> Action item
Could you transcribe every entry below exactly, leaving out the pictures?

Stored records
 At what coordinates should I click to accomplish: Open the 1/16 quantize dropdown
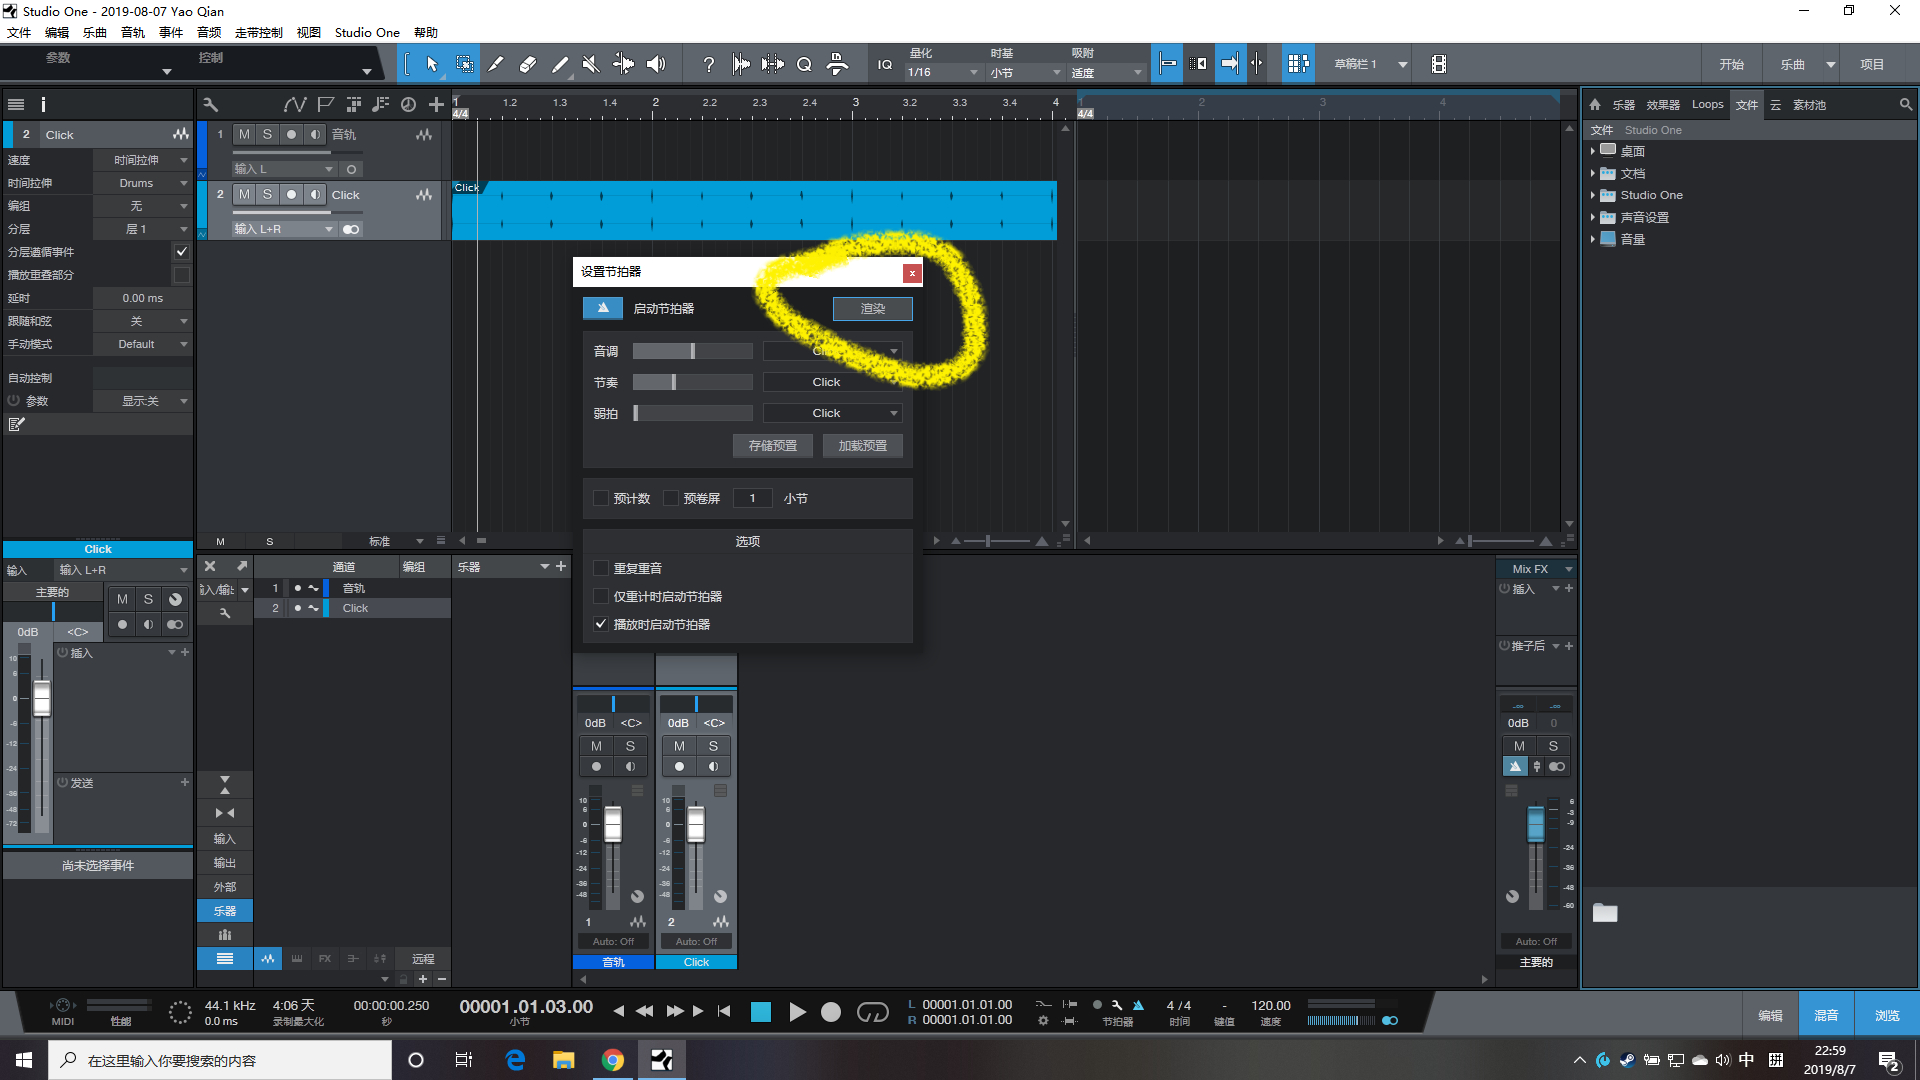[942, 72]
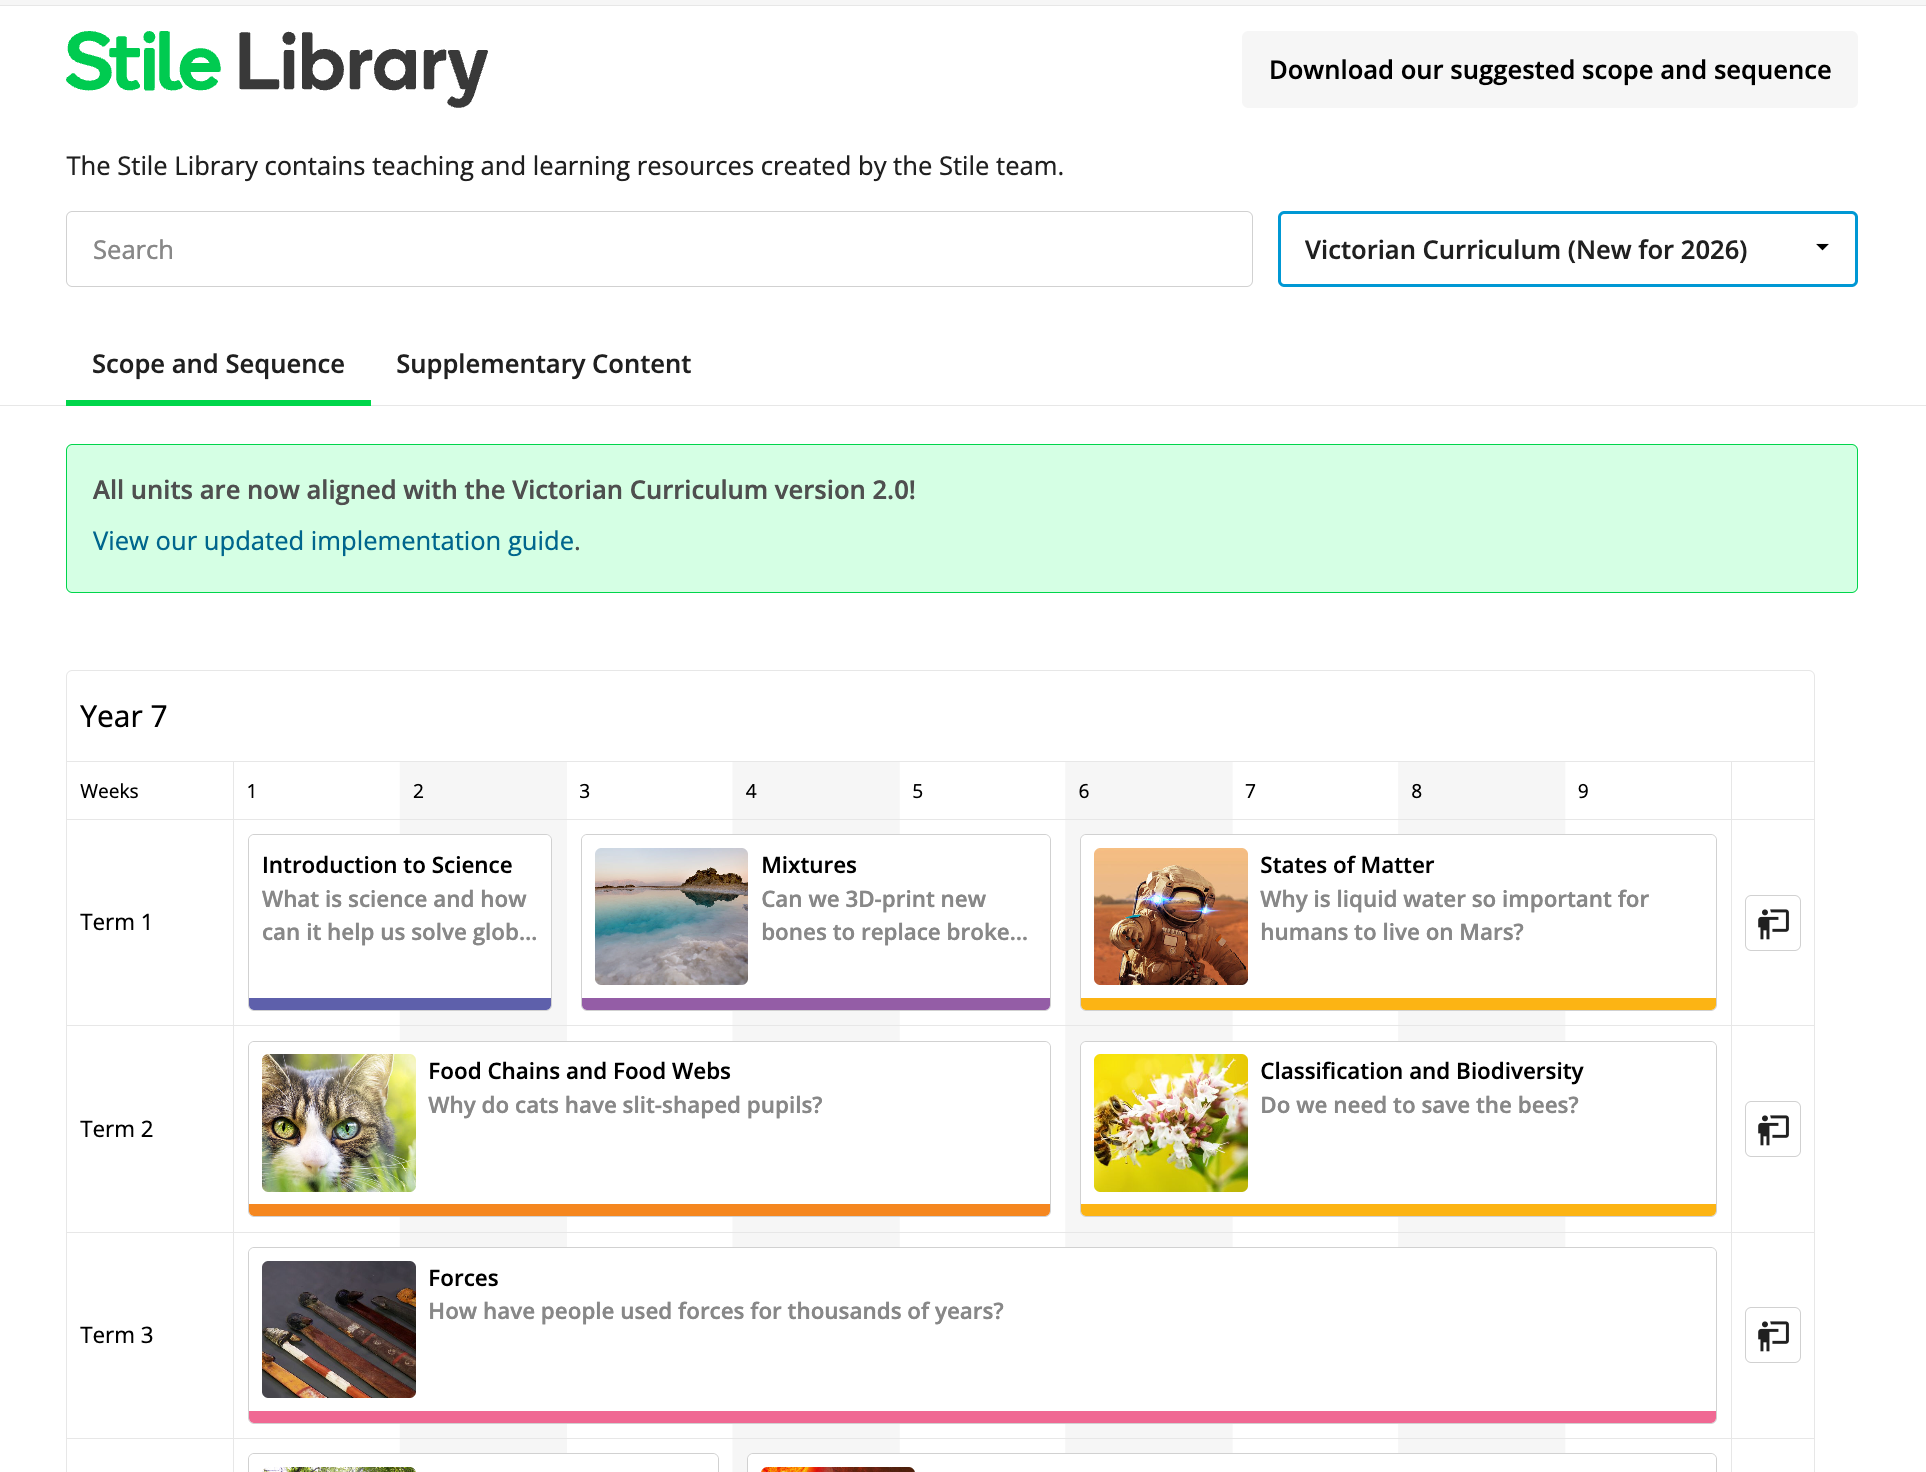Click the Term 3 teacher presentation icon
This screenshot has width=1926, height=1472.
pyautogui.click(x=1772, y=1335)
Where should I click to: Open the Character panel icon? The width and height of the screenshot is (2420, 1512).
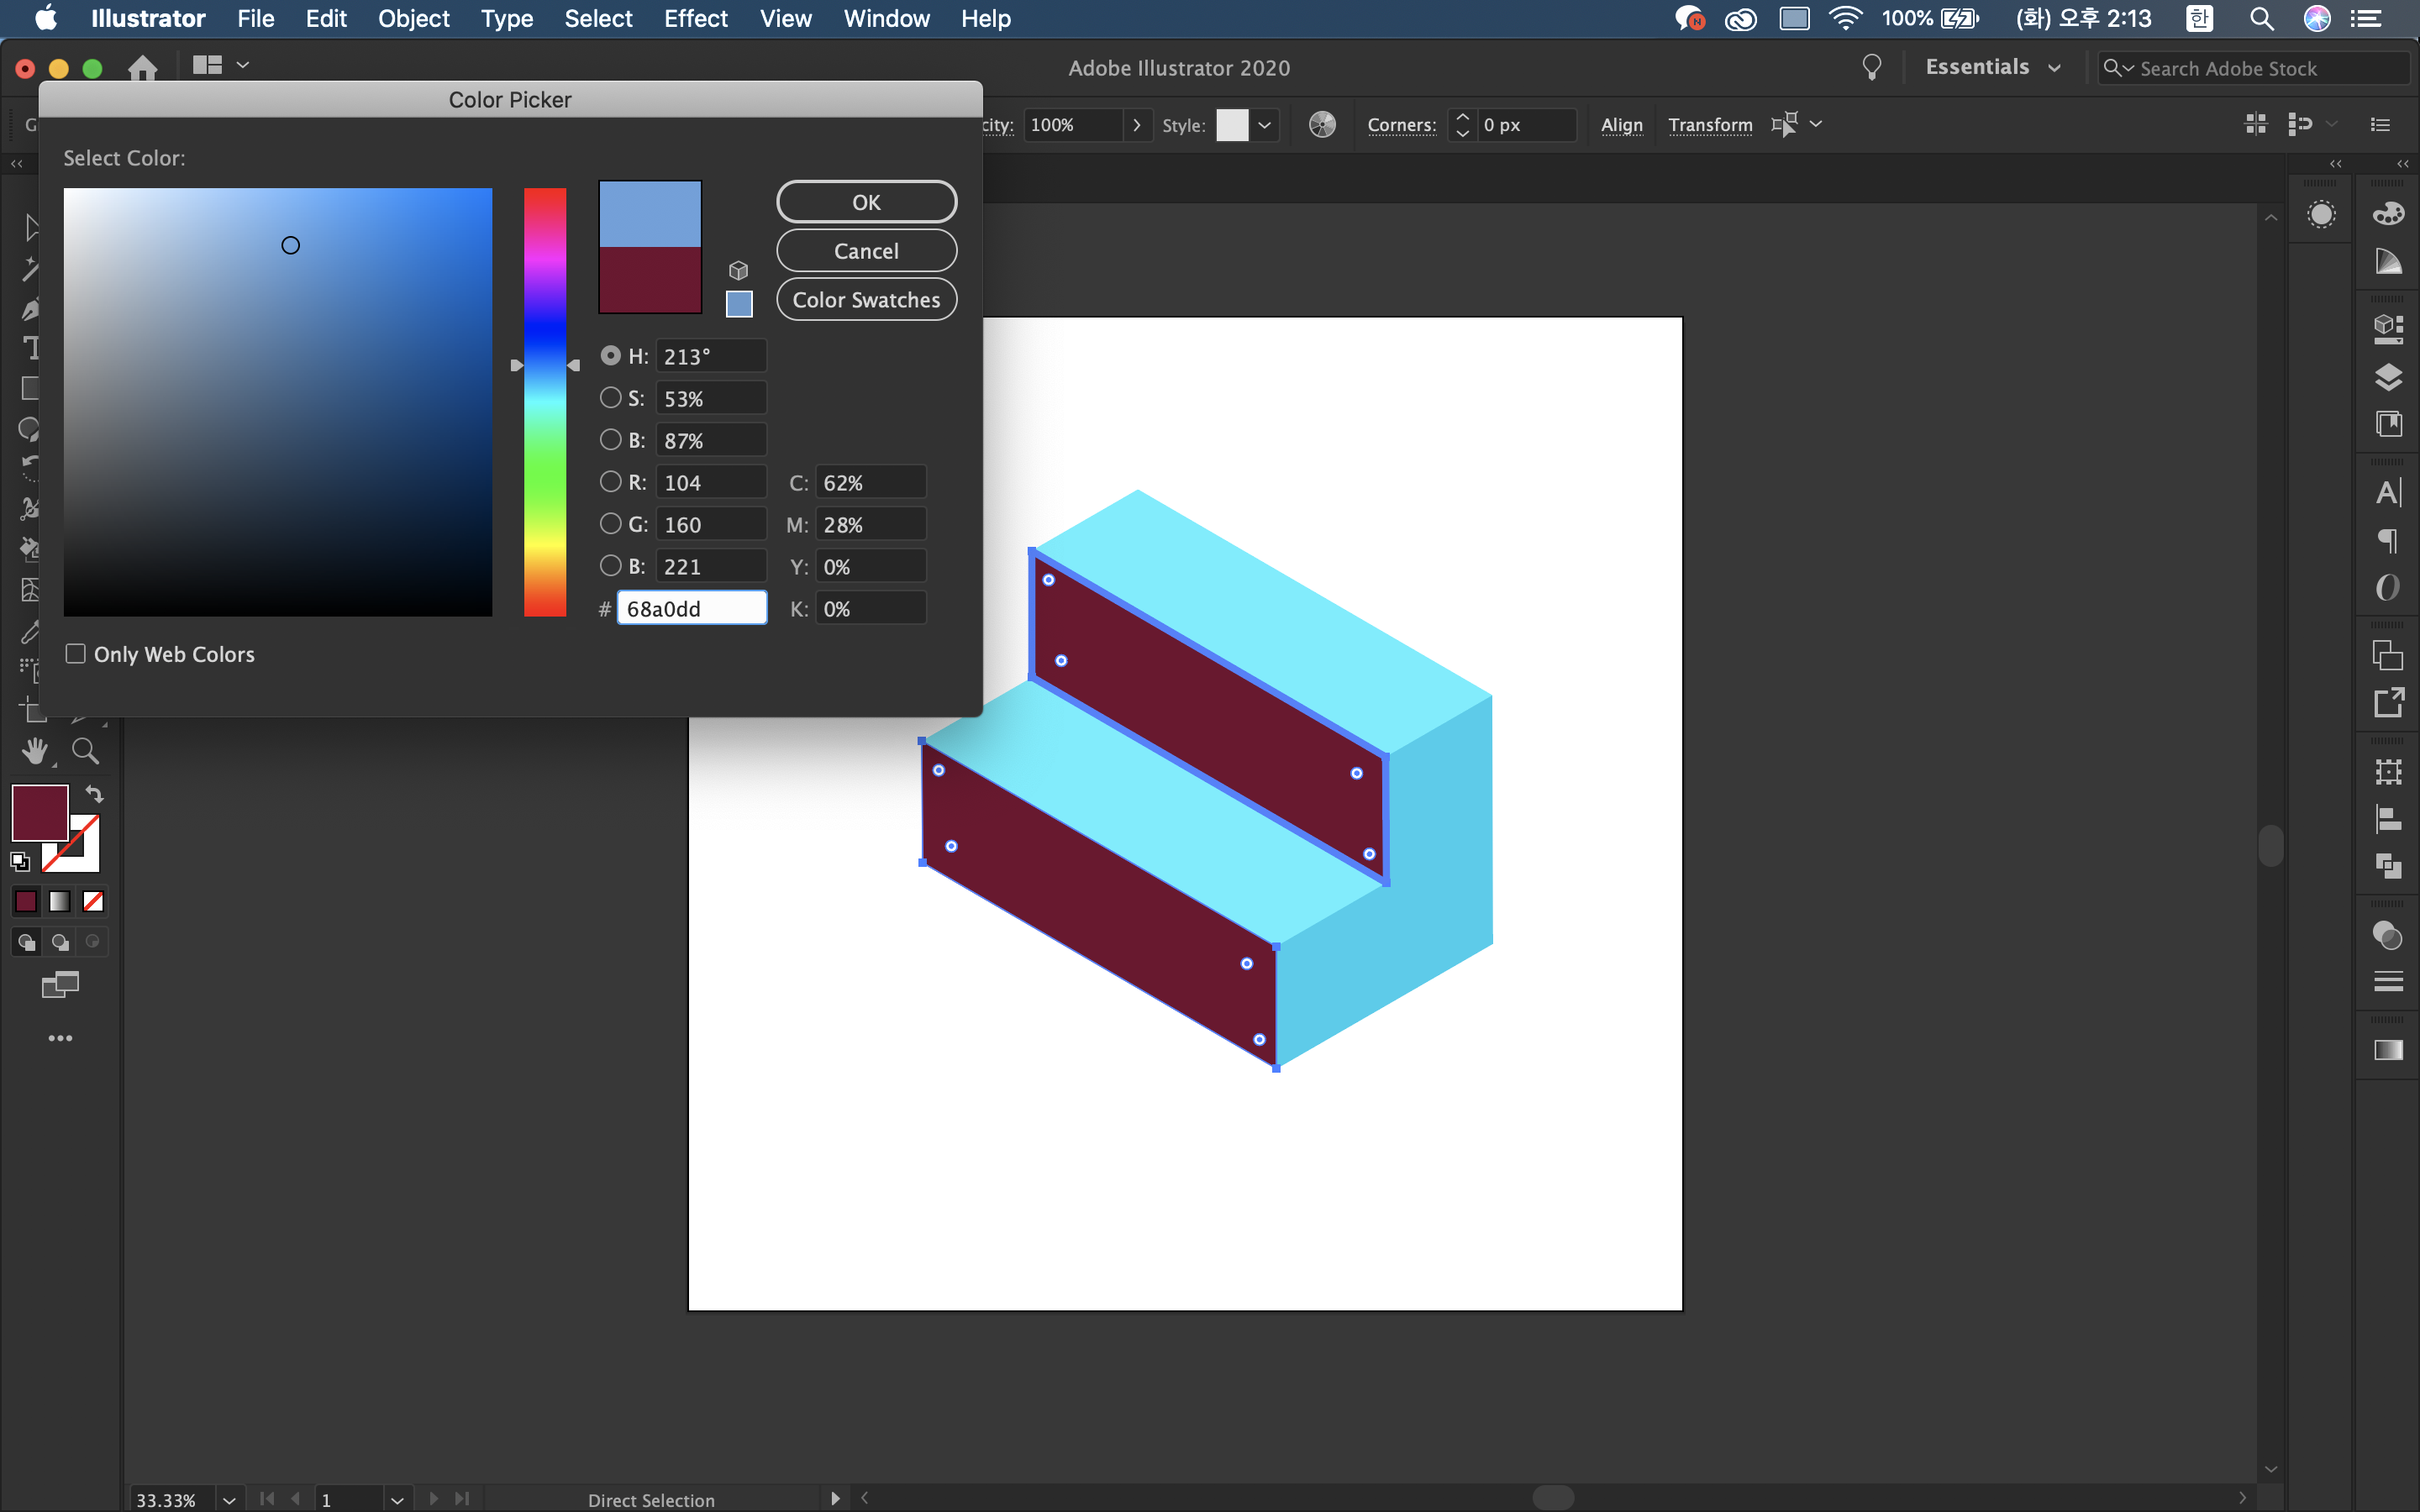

> Result for this exercise
 At what coordinates should I click to accomplish: Open the 1/16 quantize dropdown
[942, 72]
Click the Term 3 teacher presentation icon
This screenshot has width=1926, height=1472.
pyautogui.click(x=1772, y=1335)
Where should I click to: Open the Character panel icon? The width and height of the screenshot is (2420, 1512).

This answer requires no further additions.